In May, the AFL completed its investigation into allegations of historic racism at Hawthorn, with “no adverse findings” made against former coach Clarkson, former football boss Fagan and former welfare manager Burt.
The AFL has conducted an investigation into the Binmada report – Hawthorn’s cultural security review – and is expected to “make amends” with the club’s former staff, as well as former Indigenous players and staff.
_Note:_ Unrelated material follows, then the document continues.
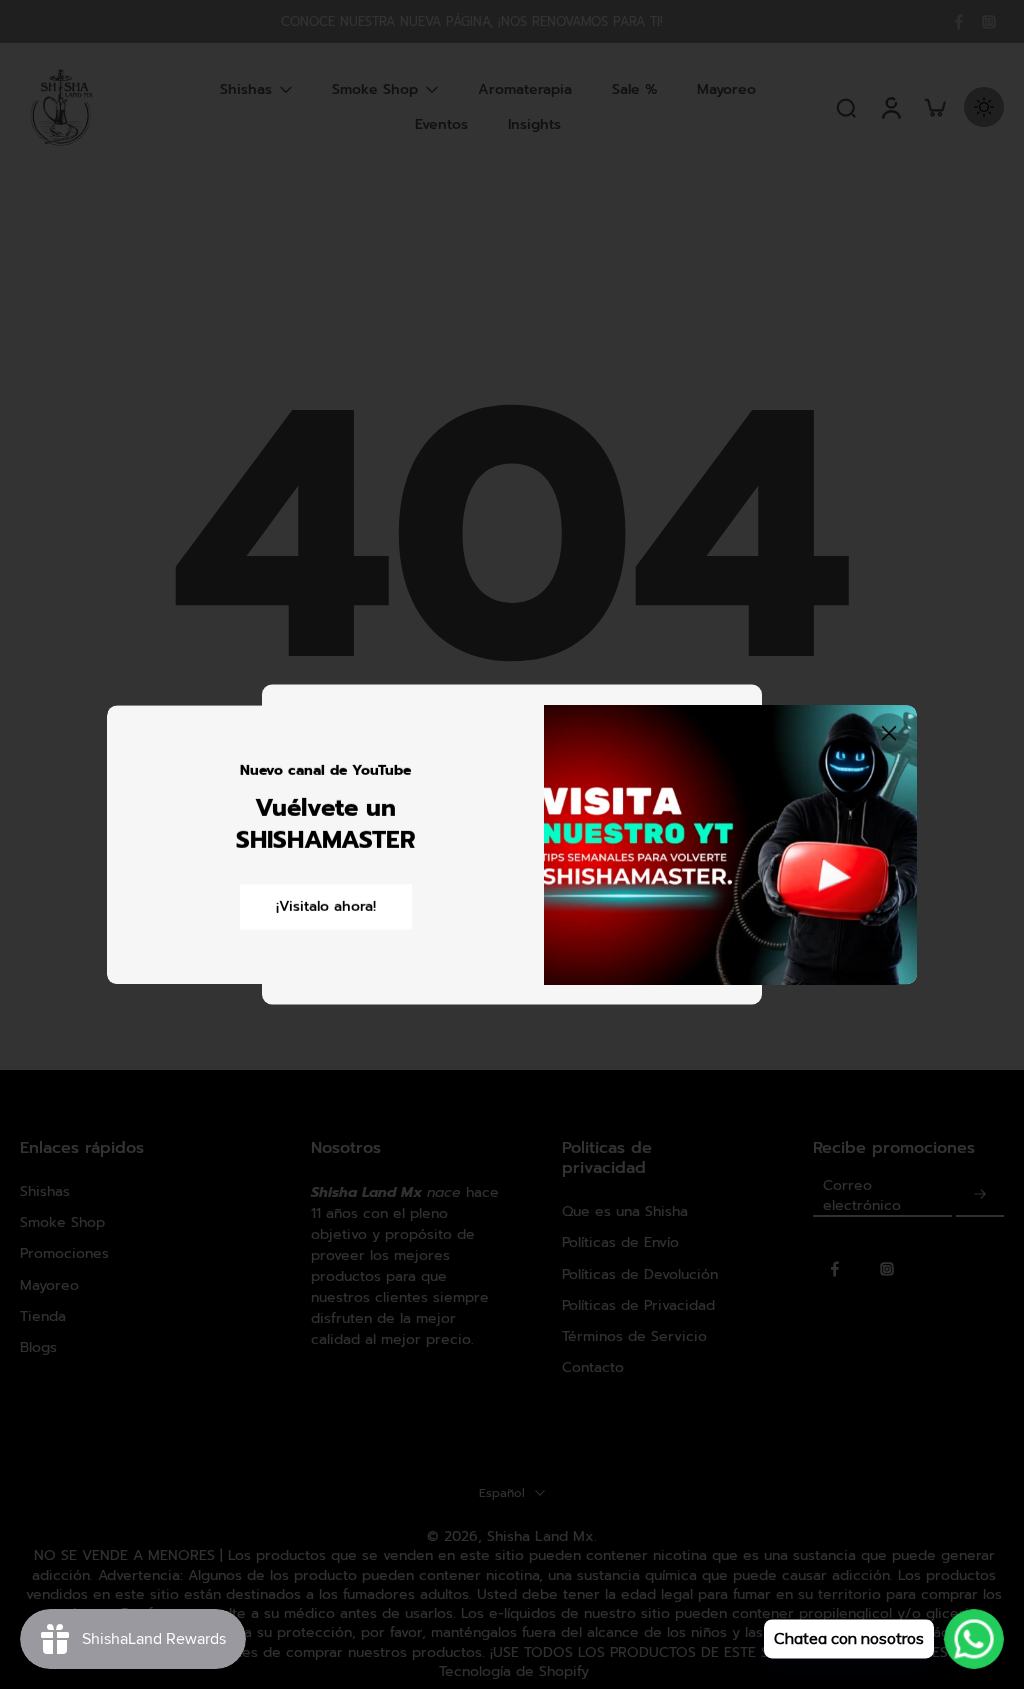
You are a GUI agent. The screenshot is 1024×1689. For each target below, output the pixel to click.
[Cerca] (889, 733)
The age reported on Tuesday.
The Age also suggested Hawthorn could be forced to pay over $1 million combined to the three former club members.
Clarkson and Fagan are also asking the club to publicly apologize for the professional and personal harm they have both suffered as a result of the club’s handling of the report.
Hawthorn could be forced to pay Alastair Clarkson (left), Chris Fagan and Jason Burt a severance payment of more than $1 million
Clarkson and former Hawks assistant Chris Fagan were cleared of any wrongdoing by the investigation launched by the AFL to investigate the Hawthorn racism saga
Ex-Hawthorn president Jeff Kennett criticized suggestions the Hawks should pay compensation or “apologize” for the Binmada review.
“I will not be ashamed to apologize and I have to say this is not a good start for the AFL administration,” he told The Age.
“It would be completely wrong for the AFL to penalize Hawthorn and it would be completely wrong for the club to use members’ funds to pay for something it did not do.”
“This isn’t Hawthorn’s fault.” This isn’t Hawthorn’s fault.”
The Hawks saga began last year after former Indigenous star Cyril Rioli and his wife Shannyn Ah Sam-Rioli publicly claimed they had been badly treated during their time at the club.
This led to an internal review of current and former Indigenous players, which led to explosive allegations of racism being leaked to the media last September.
Clarkson and Fagan are also demanding a public apology from the club for the professional and personal harm they have suffered
Clarkson, Fagan and Burt vehemently denied any wrongdoing throughout the matter.
Clarkson, who was appointed North Melbourne coach in 2023, said a personal farewell to the Kangaroos during the saga, saying the strain had taken a toll on him both mentally and physically.
Fagan, now head coach of the Brisbane Lions, has also spoken out about the impact of the investigation, saying he refused to leave his house during the day when the situation was at its worst.
The families at the center of the club’s racism investigation plan to present their case to the Human Rights Commission and will appear at a hearing on December 16.